Learning Goals: Bacterial Gene Structure |
---|
|
TABLE 2.
Term | Definition |
---|---|
Promoter | Two conserved gene sequences −10 and −35 nucleotides upstream from transcription initiation. Site for RNA polymerase (sigma factor) recognition and binding. |
Start Site for Transcription | Site where transcription is initiated by RNA polymerase (+1). |
Stop Site for Transcription | Site where transcription is terminated. RNA polymerase falls off of the DNA. |
Shine-Dalgarno | Binding site for small ribosome to initiate translation. |
Start Site for Translation | Site where first tRNA (i.e. amino acid) is added to initiate peptide chain formation. |
Stop Site for Translation | Stop codon that signals translation termination. |
Application of the central dogma to a genome sequence
Using only a computer with internet access, students can now apply their knowledge of gene structure and the central dogma to a bioinformatics exercise.

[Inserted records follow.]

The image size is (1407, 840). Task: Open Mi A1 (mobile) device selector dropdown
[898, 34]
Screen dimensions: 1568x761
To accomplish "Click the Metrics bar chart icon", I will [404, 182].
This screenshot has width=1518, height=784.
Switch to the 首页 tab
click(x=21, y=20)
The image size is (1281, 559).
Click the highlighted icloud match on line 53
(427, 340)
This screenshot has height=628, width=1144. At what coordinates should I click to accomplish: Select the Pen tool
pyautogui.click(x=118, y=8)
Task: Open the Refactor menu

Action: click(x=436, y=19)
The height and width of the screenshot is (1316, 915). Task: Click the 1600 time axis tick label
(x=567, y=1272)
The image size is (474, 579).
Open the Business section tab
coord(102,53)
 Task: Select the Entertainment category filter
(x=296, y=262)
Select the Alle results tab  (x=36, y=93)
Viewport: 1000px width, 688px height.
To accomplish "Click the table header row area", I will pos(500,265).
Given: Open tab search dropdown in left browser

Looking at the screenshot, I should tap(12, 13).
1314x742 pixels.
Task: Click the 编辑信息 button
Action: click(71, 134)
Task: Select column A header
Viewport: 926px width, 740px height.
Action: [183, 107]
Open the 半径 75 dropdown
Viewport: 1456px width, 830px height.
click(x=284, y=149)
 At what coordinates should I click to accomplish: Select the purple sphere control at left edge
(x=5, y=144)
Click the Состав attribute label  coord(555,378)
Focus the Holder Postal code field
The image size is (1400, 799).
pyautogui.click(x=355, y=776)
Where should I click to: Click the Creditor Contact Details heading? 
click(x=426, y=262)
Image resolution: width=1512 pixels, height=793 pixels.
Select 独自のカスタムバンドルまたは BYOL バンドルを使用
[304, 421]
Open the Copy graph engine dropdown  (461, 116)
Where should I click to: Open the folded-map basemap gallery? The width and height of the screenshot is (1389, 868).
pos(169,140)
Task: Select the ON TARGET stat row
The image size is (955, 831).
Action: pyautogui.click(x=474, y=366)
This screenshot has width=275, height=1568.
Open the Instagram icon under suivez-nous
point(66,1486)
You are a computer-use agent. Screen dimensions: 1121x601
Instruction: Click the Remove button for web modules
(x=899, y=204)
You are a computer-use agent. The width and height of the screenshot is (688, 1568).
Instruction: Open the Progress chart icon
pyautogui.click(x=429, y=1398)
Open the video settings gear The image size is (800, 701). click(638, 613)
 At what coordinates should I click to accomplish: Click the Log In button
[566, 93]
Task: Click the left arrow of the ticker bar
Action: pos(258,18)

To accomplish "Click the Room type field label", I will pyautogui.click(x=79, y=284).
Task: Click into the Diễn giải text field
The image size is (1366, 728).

The learning goals are highlighted in Table 3. Students are assigned an “unknown” sequence that is approximately 5,500 nucleotides long (Appendix 2). Students follow the directions and work through the handout provided in Appendix 3. This handout provides the guidelines for completing a simple annotation of three genes from identification of the open reading frames with a gene finder program, to BLAST (Basic Local Alignment Search Tool; http://blast.ncbi.nlm.nih.gov/Blast.cgi?CMD=Web&PAGE_TYPE=BlastHome) and Eco-Cyc analysis. Briefly, students open the sequence in Artemis, a gene finder program freely available from the Wellcome Trust Sanger Institute (http://www.sanger.ac.uk/resources/software/artemis; 7). Within the program, three open reading frames are identified. Students further examine the potential translational start sites, look for Shine-Dalgarno regions in front of each gene, and a promoter. Because all three genes are part of an operon, they should find only one promoter and are asked to address why this is possible. The identification of the promoter as well as all Shine-Dalgarno sequences encourages students to think about the regulation of gene expression and what gene structures are required for this process. This correlates well with the introductory exercise as described above.
TABLE 3.
Learning Goals: Bioinformatics |
---|
|
Following identification and structural analysis of the three genes, students continue the annotation process and determine the putative function of the encoded proteins (Appendix 3). Students copy their protein sequences from Artemis to continue analysis in BLAST sponsored by the National Center for Biotechnology Information. Here, they use a database to look for protein homologies of known function in other organisms. Upon completion, students should recognize protein similarity to β-galactosidase, β-galactosidepermease, and β-galactosidetransacetylase, proteins encoded within the lac operon. Depending on the level being taught, students may be familiar with these proteins. However, if unfamiliar, this is an opportunity to further discuss the function of these proteins and the role they play in a living organism. Students are directed to Eco-Cyc, a database designed to provide a system-wide functional understanding of the molecular components of E. coli(6). Here, students can research not only the function of these three proteins, but also how they are regulated. Within the handout are several guiding questions to help students address the regulation and role these proteins play in the life of a bacterium.
Tips
This exercise works well as an in-class activity so any technological issues can be quickly resolved. Students can work individually or in groups.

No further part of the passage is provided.